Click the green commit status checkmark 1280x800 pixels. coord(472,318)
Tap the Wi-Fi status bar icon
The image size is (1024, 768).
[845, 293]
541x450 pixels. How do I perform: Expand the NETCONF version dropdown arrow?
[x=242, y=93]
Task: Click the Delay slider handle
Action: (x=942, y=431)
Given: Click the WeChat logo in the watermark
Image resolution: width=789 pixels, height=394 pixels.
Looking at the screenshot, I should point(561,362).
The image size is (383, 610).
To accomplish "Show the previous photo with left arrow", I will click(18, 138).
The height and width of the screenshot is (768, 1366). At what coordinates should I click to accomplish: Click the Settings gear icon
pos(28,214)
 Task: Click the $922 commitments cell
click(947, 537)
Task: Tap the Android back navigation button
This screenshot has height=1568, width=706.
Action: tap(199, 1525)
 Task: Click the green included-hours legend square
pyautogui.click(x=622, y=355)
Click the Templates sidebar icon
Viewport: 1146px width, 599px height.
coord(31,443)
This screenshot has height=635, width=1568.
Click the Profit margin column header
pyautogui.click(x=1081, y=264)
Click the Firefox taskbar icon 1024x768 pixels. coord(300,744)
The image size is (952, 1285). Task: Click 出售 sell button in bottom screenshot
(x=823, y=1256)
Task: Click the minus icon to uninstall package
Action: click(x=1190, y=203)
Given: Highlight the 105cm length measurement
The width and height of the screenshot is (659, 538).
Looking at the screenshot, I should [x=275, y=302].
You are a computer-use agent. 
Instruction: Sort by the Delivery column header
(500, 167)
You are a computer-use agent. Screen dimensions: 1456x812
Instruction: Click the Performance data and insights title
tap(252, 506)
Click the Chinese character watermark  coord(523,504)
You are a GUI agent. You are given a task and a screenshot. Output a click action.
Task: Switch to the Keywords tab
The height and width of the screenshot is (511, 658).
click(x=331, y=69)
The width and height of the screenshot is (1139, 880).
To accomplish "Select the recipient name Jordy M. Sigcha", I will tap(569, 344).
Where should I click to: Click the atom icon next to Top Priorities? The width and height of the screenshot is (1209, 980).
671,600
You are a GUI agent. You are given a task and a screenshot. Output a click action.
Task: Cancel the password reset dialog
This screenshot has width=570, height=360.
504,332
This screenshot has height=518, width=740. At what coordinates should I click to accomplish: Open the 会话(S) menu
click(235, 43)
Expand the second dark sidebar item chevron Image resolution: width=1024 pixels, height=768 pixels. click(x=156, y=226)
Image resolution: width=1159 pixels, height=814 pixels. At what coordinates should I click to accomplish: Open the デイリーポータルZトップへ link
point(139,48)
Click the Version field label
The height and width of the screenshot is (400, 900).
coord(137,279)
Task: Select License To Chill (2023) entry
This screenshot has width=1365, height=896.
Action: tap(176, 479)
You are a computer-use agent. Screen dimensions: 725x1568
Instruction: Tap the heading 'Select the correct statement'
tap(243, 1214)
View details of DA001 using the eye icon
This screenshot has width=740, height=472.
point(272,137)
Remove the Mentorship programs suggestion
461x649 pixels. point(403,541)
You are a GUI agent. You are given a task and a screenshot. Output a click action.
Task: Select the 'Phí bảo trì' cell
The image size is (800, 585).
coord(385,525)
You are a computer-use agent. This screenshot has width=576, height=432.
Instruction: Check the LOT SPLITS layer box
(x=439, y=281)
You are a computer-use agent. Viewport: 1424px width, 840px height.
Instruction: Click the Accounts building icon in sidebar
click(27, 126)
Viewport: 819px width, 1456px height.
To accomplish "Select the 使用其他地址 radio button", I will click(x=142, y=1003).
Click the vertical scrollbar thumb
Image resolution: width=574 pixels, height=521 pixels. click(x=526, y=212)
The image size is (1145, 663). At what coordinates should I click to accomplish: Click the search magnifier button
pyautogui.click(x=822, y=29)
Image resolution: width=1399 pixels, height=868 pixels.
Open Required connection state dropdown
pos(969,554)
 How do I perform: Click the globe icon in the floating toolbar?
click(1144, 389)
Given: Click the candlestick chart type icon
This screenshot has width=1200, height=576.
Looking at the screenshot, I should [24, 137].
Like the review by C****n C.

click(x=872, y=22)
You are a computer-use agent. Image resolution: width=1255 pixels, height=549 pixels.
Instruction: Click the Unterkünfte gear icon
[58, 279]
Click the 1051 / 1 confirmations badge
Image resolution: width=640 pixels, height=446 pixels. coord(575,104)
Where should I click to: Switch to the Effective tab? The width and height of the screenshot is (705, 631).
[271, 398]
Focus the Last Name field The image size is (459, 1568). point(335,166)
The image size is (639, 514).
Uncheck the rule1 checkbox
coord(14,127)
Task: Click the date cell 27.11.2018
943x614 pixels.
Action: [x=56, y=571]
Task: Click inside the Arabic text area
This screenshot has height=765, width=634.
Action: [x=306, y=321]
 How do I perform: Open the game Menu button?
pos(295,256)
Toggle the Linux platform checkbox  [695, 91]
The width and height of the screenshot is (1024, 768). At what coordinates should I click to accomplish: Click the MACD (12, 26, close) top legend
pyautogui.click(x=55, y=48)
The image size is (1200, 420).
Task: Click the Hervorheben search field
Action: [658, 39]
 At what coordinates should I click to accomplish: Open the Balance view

• **Activity**: Lines from the top of the data above through the line with "Click the Firefox", both ends included: copy them exactly, nothing more.

• **Output of the exercise**:
Click the green commit status checkmark 1280x800 pixels. coord(472,318)
Tap the Wi-Fi status bar icon
The image size is (1024, 768).
[845, 293]
541x450 pixels. How do I perform: Expand the NETCONF version dropdown arrow?
[x=242, y=93]
Task: Click the Delay slider handle
Action: (x=942, y=431)
Given: Click the WeChat logo in the watermark
Image resolution: width=789 pixels, height=394 pixels.
Looking at the screenshot, I should point(561,362).
The image size is (383, 610).
To accomplish "Show the previous photo with left arrow", I will click(18, 138).
The height and width of the screenshot is (768, 1366). At what coordinates should I click to accomplish: Click the Settings gear icon
pos(28,214)
 Task: Click the $922 commitments cell
click(947, 537)
Task: Tap the Android back navigation button
This screenshot has height=1568, width=706.
Action: tap(199, 1525)
 Task: Click the green included-hours legend square
pyautogui.click(x=622, y=355)
Click the Templates sidebar icon
Viewport: 1146px width, 599px height.
coord(31,443)
This screenshot has height=635, width=1568.
Click the Profit margin column header
pyautogui.click(x=1081, y=264)
Click the Firefox taskbar icon 1024x768 pixels. coord(300,744)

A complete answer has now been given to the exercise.